● Task directions: Return, from the listing below, each line where the word "computer" appears.

(Exercise materials)

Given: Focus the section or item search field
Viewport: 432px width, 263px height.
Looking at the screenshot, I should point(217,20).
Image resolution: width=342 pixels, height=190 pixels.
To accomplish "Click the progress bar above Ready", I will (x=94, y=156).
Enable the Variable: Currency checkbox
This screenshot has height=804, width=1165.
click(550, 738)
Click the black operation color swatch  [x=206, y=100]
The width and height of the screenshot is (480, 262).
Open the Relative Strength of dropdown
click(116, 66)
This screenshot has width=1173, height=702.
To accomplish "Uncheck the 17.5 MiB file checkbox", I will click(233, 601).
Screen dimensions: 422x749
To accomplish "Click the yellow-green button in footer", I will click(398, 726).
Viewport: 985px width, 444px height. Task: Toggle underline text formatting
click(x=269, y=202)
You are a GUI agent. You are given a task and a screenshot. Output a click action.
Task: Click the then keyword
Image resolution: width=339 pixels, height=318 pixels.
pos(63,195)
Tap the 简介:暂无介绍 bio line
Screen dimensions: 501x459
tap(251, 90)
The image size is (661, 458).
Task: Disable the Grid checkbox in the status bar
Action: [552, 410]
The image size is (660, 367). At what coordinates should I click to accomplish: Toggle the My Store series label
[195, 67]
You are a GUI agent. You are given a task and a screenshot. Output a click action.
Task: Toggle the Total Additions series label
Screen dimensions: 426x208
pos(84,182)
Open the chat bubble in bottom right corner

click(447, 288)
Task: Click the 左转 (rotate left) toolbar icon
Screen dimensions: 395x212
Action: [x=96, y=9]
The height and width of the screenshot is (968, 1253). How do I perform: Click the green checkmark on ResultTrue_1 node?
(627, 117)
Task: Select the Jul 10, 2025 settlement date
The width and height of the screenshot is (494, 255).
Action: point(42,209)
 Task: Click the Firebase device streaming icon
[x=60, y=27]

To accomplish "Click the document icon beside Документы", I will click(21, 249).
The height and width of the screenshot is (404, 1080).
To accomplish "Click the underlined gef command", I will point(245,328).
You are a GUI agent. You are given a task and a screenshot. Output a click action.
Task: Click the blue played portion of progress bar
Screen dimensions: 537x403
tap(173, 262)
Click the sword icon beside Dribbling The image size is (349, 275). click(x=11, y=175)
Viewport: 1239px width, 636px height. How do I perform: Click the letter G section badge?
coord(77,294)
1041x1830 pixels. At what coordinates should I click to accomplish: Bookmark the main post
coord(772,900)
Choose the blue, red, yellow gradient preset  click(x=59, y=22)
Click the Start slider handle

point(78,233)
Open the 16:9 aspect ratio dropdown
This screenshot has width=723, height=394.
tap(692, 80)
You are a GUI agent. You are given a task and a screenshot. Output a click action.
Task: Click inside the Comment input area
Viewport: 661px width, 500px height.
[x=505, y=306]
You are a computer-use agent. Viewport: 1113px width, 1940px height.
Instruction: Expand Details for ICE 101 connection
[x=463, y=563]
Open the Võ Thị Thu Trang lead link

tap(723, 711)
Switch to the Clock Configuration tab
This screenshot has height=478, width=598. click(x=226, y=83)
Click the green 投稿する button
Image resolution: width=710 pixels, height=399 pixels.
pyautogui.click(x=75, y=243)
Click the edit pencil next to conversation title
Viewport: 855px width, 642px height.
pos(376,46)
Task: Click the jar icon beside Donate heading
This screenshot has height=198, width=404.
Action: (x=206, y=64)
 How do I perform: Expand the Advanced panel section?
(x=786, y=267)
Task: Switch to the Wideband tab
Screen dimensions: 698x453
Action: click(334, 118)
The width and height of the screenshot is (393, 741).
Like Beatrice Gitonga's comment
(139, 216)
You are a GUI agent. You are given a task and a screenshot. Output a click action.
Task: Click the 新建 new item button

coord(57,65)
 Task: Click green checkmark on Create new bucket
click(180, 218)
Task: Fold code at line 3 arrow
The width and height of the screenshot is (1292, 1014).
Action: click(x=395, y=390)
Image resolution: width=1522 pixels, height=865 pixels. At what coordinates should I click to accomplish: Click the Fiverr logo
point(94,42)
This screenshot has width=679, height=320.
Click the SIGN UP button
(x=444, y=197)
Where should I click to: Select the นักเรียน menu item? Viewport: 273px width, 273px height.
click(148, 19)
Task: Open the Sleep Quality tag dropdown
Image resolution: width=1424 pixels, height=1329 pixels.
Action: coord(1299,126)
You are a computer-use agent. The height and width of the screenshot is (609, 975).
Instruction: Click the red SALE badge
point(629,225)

(End Exercise materials)

● Worked solution:
You are a computer-use agent. Viewport: 1113px width, 1940px height.
You are a computer-use agent. The height and width of the screenshot is (609, 975).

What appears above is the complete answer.